DATA IN THIS EXERCISE Block Start
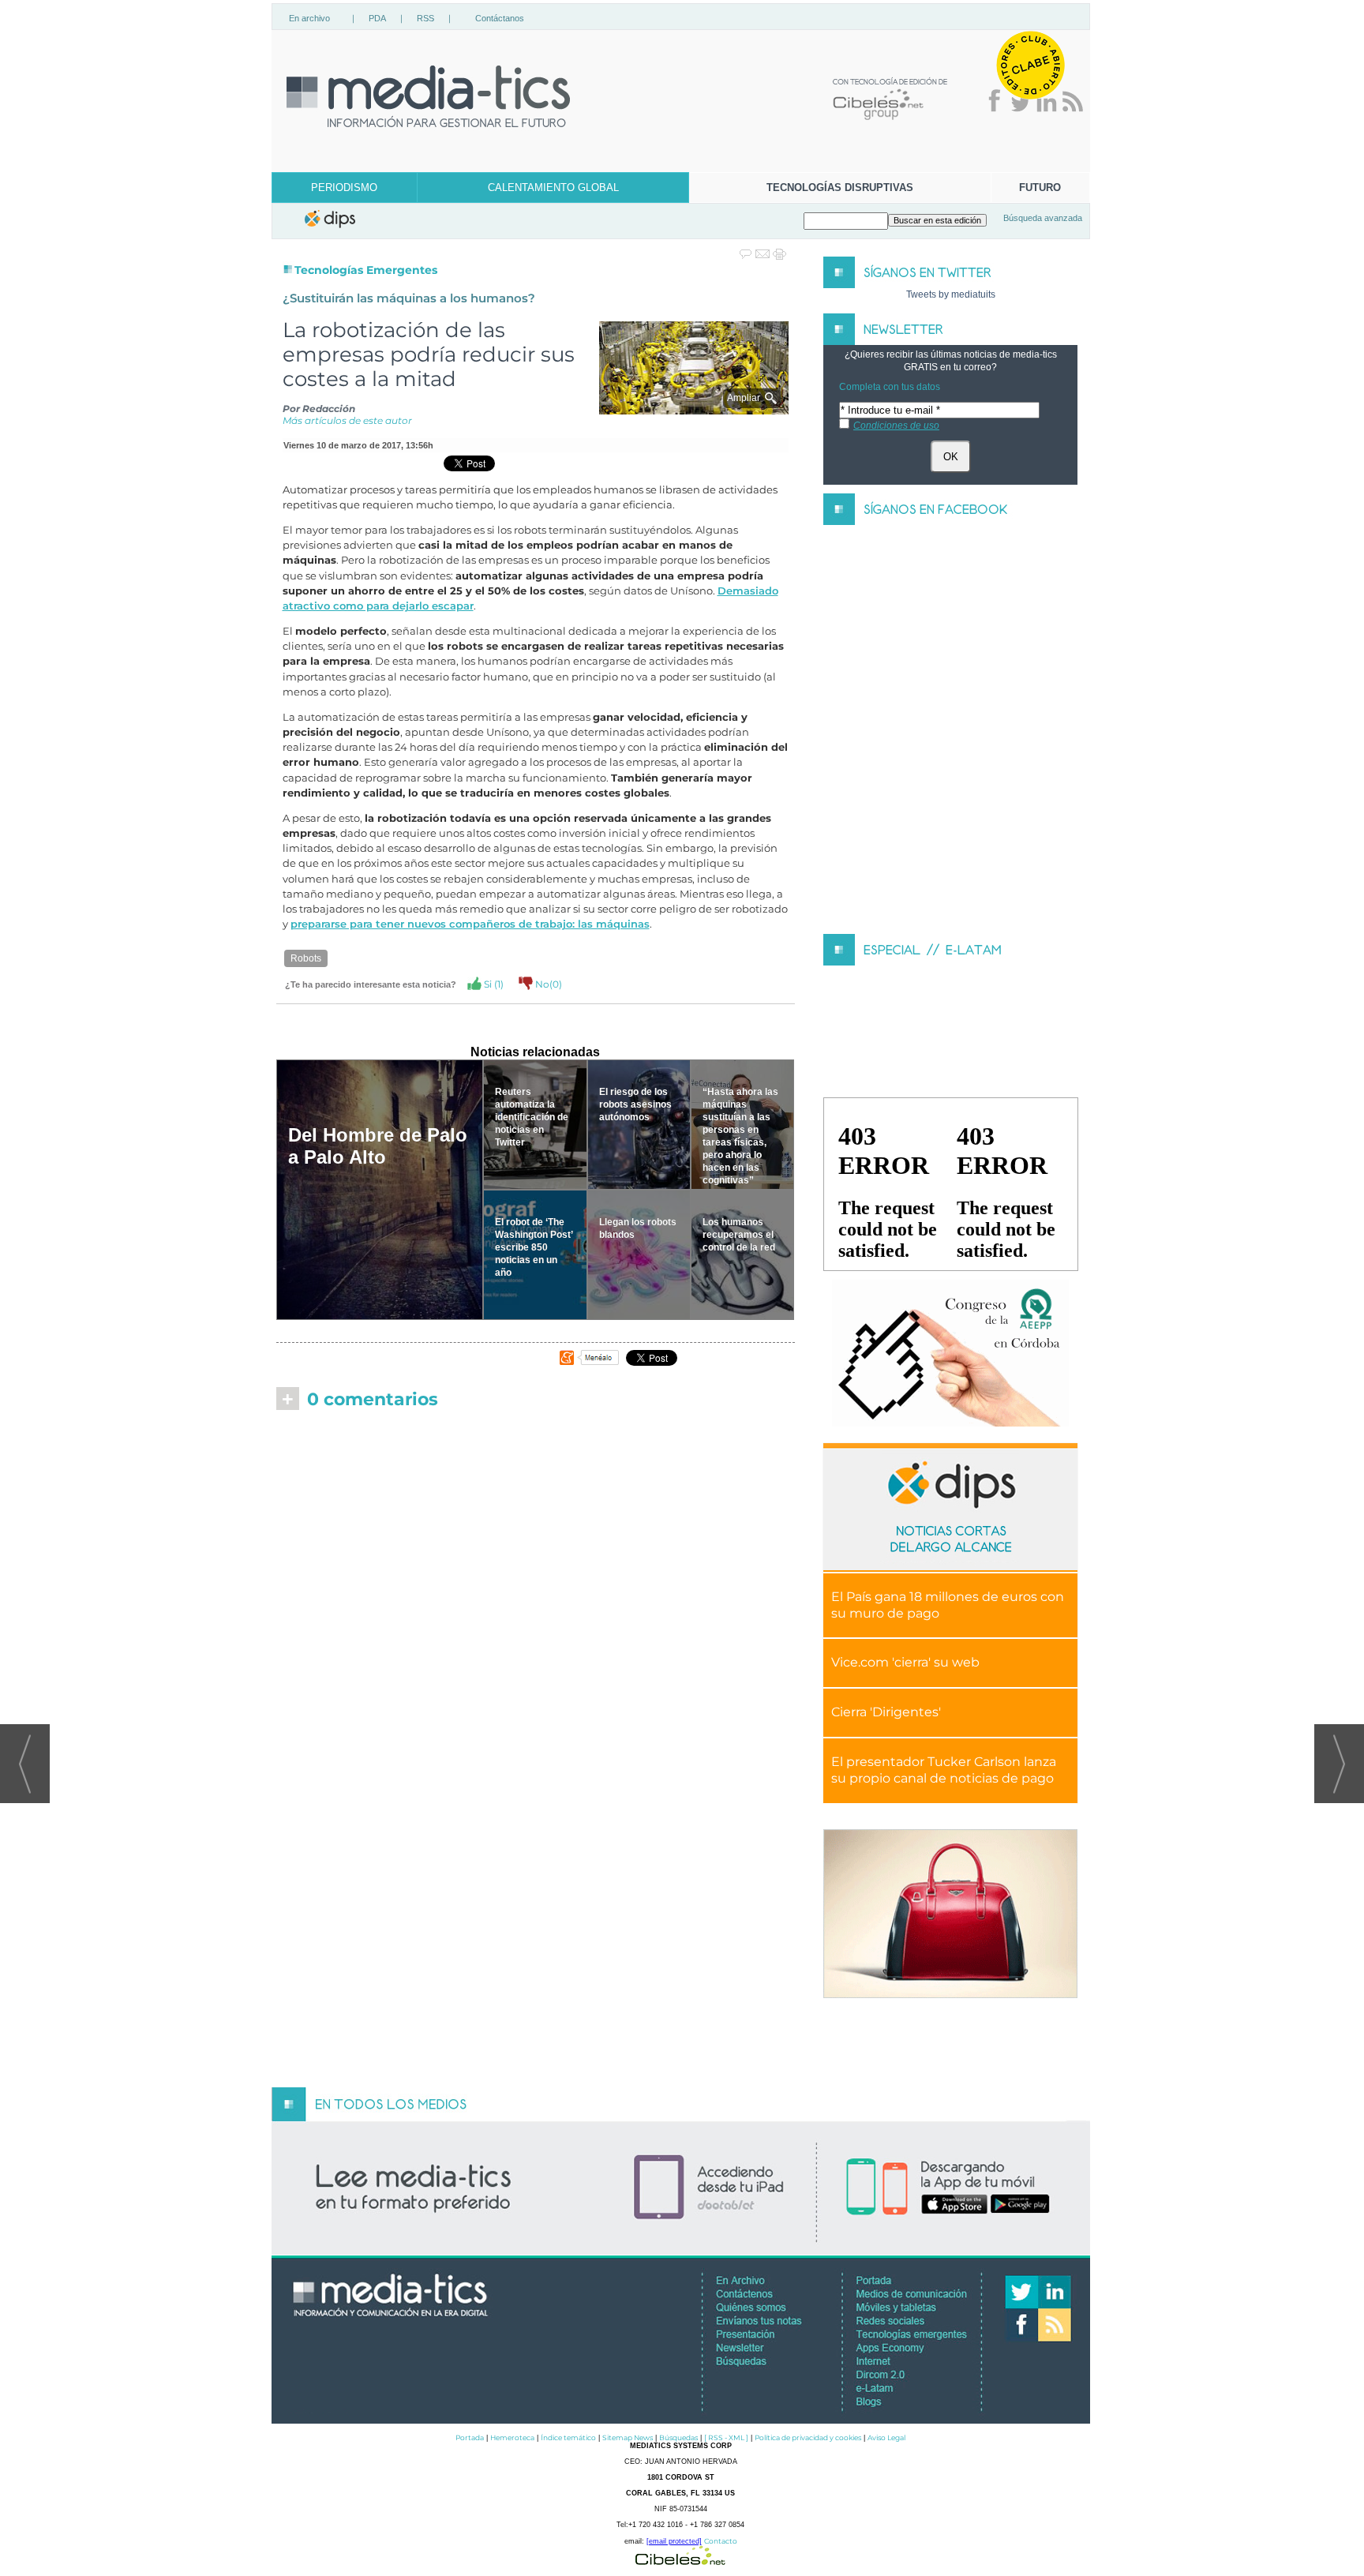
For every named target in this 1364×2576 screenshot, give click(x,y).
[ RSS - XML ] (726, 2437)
DATA IN THIS EXERCISE Block End
DATA IN THIS EXERCISE Block Start
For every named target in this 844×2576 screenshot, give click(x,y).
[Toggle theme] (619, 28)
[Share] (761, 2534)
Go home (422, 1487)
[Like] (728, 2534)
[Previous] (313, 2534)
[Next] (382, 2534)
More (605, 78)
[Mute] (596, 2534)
DATA IN THIS EXERCISE Block End
-- EXERCISE AIM --
From the material above, set down exactly the lines starting at the one with "For every named target in this 1364×2576" and ending at the one with "[ RSS - XML ] (726, 2437)", end lines included.

-- WRITTEN SOLUTION --
For every named target in this 1364×2576 screenshot, give click(x,y).
[ RSS - XML ] (726, 2437)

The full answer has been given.